• [Stored data entries]
=====

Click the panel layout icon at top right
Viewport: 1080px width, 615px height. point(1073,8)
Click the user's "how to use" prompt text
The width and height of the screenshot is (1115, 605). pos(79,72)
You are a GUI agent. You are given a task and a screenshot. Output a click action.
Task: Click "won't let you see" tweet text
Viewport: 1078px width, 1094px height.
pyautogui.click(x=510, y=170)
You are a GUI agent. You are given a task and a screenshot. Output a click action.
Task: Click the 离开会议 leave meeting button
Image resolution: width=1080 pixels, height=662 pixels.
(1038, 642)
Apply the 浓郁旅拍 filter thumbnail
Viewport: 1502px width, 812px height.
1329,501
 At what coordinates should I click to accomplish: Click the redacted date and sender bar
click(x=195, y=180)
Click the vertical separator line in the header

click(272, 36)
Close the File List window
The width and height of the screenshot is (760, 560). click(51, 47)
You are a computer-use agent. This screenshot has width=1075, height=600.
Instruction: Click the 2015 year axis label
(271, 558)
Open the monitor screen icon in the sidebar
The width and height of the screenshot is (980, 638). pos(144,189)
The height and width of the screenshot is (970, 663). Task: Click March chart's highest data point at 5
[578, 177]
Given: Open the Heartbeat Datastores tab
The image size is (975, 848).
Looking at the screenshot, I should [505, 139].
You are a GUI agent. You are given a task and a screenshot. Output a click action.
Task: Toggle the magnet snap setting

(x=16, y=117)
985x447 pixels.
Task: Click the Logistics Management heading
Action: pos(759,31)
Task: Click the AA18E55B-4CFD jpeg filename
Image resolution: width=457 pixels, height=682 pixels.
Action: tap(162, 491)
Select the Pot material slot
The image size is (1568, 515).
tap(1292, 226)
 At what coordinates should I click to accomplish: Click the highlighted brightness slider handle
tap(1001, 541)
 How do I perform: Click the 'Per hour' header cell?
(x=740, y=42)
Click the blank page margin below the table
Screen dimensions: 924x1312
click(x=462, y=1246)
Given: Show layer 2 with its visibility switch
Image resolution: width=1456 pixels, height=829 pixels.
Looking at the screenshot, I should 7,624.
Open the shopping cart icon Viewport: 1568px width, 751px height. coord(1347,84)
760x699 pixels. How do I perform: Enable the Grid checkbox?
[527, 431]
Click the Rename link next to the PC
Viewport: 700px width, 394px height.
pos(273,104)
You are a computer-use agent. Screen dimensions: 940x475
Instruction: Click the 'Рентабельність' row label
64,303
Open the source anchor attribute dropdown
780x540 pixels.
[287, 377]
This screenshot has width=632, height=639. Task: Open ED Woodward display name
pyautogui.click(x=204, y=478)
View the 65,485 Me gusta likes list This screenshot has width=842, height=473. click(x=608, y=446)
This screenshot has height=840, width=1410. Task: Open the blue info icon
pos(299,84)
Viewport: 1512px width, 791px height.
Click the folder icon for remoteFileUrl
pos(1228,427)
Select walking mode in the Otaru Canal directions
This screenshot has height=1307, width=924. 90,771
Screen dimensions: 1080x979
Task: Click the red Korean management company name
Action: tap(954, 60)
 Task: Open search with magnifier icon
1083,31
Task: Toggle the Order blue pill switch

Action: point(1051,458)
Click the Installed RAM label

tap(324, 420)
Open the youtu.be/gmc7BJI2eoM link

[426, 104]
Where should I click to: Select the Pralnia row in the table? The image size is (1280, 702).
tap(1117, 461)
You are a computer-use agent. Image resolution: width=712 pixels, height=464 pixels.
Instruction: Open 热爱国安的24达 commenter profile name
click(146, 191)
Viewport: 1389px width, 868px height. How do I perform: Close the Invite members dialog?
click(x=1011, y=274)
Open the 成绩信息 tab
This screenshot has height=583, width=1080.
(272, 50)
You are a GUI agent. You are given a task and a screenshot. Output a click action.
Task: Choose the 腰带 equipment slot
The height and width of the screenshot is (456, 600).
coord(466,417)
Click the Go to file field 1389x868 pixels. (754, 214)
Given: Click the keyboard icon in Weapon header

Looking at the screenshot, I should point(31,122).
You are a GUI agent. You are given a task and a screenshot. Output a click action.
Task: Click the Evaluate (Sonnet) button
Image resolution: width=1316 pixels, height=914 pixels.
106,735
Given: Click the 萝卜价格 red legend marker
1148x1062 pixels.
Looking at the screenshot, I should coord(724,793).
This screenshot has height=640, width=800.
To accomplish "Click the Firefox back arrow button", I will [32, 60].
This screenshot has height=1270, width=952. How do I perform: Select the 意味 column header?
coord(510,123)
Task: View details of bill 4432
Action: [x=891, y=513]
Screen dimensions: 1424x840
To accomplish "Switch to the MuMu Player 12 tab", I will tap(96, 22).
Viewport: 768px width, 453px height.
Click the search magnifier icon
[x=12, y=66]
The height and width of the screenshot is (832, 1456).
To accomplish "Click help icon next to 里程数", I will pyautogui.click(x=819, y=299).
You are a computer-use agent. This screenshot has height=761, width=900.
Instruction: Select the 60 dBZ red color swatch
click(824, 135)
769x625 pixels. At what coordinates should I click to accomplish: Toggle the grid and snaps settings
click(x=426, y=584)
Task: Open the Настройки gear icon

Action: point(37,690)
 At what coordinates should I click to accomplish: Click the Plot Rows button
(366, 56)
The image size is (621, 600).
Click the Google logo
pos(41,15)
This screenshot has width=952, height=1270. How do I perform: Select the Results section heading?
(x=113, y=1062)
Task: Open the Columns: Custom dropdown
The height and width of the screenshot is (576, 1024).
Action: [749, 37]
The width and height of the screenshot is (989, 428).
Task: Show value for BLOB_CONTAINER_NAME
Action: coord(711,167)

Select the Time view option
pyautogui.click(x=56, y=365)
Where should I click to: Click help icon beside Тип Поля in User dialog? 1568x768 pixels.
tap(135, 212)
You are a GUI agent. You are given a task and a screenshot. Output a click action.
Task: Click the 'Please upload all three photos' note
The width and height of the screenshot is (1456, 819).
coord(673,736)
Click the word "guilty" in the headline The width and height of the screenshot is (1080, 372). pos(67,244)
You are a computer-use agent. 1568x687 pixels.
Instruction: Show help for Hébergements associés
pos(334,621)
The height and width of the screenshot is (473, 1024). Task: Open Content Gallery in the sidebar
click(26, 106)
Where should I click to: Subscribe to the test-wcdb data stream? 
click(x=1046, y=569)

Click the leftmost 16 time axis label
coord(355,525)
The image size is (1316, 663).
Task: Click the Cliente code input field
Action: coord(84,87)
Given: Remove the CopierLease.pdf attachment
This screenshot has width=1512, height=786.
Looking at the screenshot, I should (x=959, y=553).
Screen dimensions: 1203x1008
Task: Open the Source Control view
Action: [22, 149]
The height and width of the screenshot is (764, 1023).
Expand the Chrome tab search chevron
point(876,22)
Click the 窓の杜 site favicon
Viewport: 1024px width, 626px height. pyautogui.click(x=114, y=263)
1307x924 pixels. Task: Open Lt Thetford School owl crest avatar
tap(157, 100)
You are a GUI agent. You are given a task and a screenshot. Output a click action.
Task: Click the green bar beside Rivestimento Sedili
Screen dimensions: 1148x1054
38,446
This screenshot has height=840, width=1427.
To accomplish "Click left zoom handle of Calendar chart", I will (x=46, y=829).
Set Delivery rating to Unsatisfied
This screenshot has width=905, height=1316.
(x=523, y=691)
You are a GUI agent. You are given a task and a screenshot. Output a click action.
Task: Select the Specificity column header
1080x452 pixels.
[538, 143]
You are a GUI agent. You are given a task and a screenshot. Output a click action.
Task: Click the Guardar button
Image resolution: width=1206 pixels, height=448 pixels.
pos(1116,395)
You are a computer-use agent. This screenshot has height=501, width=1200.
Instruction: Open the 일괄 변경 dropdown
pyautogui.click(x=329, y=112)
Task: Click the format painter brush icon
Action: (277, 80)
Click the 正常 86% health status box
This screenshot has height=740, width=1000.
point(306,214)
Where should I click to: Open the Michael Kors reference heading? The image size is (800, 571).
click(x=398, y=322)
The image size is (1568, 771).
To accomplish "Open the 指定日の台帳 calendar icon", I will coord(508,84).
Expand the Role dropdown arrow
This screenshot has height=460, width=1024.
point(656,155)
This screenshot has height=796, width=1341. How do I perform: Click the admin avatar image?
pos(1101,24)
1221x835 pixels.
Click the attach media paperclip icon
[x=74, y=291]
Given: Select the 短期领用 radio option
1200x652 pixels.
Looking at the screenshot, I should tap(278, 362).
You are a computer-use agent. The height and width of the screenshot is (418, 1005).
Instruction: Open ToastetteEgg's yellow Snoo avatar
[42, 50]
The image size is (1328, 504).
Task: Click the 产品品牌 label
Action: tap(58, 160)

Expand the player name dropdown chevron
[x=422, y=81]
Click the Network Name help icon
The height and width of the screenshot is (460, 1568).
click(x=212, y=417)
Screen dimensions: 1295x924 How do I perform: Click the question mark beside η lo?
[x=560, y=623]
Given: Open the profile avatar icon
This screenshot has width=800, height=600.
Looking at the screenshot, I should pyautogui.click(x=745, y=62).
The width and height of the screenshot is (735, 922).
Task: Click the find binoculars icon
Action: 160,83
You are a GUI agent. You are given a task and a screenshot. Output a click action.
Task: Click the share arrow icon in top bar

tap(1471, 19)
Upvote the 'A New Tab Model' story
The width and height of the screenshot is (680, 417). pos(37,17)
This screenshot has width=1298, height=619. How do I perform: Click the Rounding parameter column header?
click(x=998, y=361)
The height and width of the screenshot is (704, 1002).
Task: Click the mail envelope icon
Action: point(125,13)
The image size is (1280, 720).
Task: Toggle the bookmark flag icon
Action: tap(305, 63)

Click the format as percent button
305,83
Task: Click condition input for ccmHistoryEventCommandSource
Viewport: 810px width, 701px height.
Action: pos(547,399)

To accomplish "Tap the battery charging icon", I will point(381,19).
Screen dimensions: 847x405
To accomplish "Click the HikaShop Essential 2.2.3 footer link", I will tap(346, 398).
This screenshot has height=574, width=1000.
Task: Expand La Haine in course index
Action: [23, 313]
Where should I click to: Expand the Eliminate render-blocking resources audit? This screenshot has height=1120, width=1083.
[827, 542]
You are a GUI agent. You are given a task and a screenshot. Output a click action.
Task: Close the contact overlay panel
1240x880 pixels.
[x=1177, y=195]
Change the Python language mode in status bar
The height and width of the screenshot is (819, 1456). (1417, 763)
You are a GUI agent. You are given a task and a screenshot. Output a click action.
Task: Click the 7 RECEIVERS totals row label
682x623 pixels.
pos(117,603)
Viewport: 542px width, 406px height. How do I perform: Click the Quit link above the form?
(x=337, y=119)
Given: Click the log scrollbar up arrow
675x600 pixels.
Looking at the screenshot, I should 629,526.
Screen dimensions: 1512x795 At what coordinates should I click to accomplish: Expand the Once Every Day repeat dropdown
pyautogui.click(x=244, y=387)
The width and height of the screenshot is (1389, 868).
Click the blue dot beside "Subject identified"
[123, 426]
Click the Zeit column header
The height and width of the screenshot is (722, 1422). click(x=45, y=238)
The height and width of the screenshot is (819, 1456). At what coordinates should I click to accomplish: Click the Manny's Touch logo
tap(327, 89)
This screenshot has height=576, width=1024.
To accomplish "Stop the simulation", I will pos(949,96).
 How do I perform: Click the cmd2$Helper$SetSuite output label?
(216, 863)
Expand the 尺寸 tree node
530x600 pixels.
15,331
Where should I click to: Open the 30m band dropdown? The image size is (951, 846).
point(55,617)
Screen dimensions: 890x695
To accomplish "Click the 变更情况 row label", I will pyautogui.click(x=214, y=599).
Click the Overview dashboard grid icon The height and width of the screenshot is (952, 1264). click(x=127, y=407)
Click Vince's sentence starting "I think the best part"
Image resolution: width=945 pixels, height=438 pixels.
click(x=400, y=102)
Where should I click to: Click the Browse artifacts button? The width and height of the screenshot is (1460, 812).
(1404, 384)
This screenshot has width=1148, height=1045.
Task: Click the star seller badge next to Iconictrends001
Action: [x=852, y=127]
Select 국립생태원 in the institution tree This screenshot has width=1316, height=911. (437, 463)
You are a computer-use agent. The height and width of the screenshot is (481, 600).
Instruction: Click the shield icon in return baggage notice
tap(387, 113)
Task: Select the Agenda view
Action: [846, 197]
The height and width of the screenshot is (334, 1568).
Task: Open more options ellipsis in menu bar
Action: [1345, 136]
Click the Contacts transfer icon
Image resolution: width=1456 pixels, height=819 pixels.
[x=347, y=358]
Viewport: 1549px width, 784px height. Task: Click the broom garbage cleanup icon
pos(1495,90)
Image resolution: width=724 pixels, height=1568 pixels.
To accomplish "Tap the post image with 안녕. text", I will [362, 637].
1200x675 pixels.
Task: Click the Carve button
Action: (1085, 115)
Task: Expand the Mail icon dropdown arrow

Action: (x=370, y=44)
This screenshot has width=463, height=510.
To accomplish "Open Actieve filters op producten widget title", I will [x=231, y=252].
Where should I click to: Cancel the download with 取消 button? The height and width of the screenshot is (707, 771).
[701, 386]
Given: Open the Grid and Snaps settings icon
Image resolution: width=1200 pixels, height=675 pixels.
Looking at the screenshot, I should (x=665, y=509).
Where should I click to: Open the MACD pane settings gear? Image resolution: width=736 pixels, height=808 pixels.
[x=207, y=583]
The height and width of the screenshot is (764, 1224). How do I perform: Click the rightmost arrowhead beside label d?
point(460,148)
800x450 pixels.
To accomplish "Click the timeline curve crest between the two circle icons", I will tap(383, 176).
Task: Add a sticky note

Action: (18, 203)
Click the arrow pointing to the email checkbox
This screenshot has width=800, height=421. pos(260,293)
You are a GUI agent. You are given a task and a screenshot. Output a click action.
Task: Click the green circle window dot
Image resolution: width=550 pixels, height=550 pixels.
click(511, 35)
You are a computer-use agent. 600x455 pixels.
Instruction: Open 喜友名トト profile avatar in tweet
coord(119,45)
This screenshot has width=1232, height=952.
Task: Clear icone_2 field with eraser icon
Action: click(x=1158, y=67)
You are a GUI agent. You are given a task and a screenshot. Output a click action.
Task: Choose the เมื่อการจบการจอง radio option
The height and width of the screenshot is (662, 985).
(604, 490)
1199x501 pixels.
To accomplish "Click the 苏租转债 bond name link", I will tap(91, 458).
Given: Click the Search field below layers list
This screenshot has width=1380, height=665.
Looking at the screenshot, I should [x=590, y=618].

=====

• [Your objective] With the first line being the one containing "Click the blue" and the last line the one containing "This screenshot has height=576, width=1024.", transcribe exactly the lines above that fall in that range.

• [Your response]
Click the blue dot beside "Subject identified"
[123, 426]
Click the Zeit column header
The height and width of the screenshot is (722, 1422). click(x=45, y=238)
The height and width of the screenshot is (819, 1456). At what coordinates should I click to accomplish: Click the Manny's Touch logo
tap(327, 89)
This screenshot has height=576, width=1024.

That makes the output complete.